Liseye başladığımda artık arkeolog olmaya karar vermiştim. Baktım ki diğer alanlarda öğrenmek istediğim pek bir şey yok, hocalarımla konuştum. “Hedefim belli. Sizin derslerinize önem vermezsem kusura bakmayın.” dedim. O zamana kadar hep çok başarılı bir öğrenciydim. Bir pazartesi sabahı okul müdürü çağırdı. “Eyvah!” dedim, kesin hocalardan biri şikayet etti. Gittim, “Hürriyet’ten Çetin Emeç aradı.” dedi. Benim için müdürden izin istemiş. Meğer Çetin Bey, Şevket Rado’yla anlaşmazlığa düşmüş. Hayat’ın Genel Yayın Yönetmenliği’nden ayrılmış. Hürgün’ün yeni yayınlarının başına geçmiş. Kendi kadrosunu kuruyormuş. Yaptığım işlerden de o kadar memnun ki, Milli Eğitim Müdürü’ne telefon edip benim için izin istemiş. Çetin Bey’i görmeye gittiğimde, “Derslerini aksatmayacaksın. Okuldan çıktığında geleceksin. Yemek kartın verilecek. Yaptığın işler karşılığında ödeme alacaksın.” dedi gerçekten bir gün bile ödemeyi aksatmadı. Bulmacayı hazırlayacağım, dizi yazılarının araştırmasını ve redaktörlüğünü yapacağım. Bir yerlere gidilecekse haftasonları da oralara gideceğim. Böylelikle Hürgün’de düzenli çalışmaya başladım. Elime iyi para geçiyordu. İlk işim fotoğraf makinası ve iyi bir daktilo almak oldu. O dönemde çıkan bir sürü yayında bir kısmı imzalı pek çok işim var. O süreç benim için çok eğiticiydi. En önemlisi de bir yayın nasıl çıkar, öğrenmiştim.

Böyle bir tecrübenin üstüne hayatınıza gazetecilik yaparak devam etmeyi düşünmediniz mi hiç?

Hayır! Lise bitti. Üniversite sınavında ilk atmışa girdim. Üç tercih yaptım, üçü de arkeoloji. İstanbul Üniversitesi’ne yerleştim. Hazırlıkta prehistorya daha sonra klasik arkeoloji okuduk. Hocaların verdiği dersler dahil pek çok konuda Türkçe temel kitap, kaynak eser ya yoktu ya da bulunmuyordu.

Hocalarınız kimlerdi?

Halet Çambel, Bahadır Alkım, Ufuk Esin, Bruce Howe, Jale İnan, Aşkıdil Akarca, Sabahat Atlan, Nezahat Baydur, Muhibbe Darga, Somay Onurkan, Müller Wiener … ilk aklıma gelenler.
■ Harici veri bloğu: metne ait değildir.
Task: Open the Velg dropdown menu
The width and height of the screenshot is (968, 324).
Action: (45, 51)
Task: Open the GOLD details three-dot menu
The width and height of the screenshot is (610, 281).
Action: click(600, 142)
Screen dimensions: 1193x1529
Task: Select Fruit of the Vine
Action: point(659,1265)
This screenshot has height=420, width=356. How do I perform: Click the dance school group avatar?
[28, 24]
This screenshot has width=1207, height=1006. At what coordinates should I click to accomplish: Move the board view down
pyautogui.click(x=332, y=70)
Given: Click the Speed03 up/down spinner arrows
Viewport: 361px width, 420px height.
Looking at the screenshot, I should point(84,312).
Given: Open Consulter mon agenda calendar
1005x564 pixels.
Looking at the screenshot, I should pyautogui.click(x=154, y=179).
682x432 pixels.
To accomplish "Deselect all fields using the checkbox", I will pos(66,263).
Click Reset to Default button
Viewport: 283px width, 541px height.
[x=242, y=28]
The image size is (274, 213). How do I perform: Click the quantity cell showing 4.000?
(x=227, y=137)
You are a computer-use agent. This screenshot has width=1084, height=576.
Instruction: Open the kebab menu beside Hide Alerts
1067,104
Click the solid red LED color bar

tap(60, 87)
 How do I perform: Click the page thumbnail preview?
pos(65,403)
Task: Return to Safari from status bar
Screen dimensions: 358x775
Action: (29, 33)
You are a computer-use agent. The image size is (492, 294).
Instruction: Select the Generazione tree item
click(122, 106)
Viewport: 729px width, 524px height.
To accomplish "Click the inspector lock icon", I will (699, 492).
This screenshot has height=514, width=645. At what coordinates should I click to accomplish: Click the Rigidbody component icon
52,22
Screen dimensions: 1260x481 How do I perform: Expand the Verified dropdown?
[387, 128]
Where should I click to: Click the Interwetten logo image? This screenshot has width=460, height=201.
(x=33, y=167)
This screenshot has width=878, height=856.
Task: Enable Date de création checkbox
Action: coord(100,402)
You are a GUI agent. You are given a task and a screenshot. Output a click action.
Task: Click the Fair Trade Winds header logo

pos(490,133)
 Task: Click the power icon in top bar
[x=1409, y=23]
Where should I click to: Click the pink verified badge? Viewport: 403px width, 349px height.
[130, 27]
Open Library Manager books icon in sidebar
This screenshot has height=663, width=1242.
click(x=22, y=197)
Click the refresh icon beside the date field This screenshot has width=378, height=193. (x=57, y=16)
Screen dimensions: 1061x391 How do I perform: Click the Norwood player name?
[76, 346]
Okulun çok iyi bir Genel Kitaplığı vardı, sürekli oraya gidiyorum. Memurlar alışmıştı, öğle yemeğine giderken kapıları üstüme kilitliyorlardı. Bu vesile ile bütün kaynak eserleri gözden geçirebildim.

Geziler devam ediyor muydu?

Tabii! Geziler ve gezi yazıları devam ediyor. Gördüğüm her şeyi yangından mal kaçırırcasına belgeliyorum. O yıllarda bir modernleşme tutkusudur başlamıştı, her yeri yıkıyorlardı. İstanbul’da başlayan moda bütün Anadolu’ya yayılmıştı. “Bunları belgelememiz lazım” diyorum. Ulaşabildiğim her şeyi de belgeledim. Kayseri, Tokat, Konya… Her yer aynı durumdaydı. Yerel kimlik gidiyordu! O tarihlerde kendi kültürümüzün en karakteristik envanterini yok ettik. Bende bu kadar merak ve cevapsız soru olunca, üniversitede birinci sınıfın sonunda bir dergi çıkarmaya karar verdim.

O güne kadar arkeoloji alanında popüler süreli yayın yapılmış mıydı?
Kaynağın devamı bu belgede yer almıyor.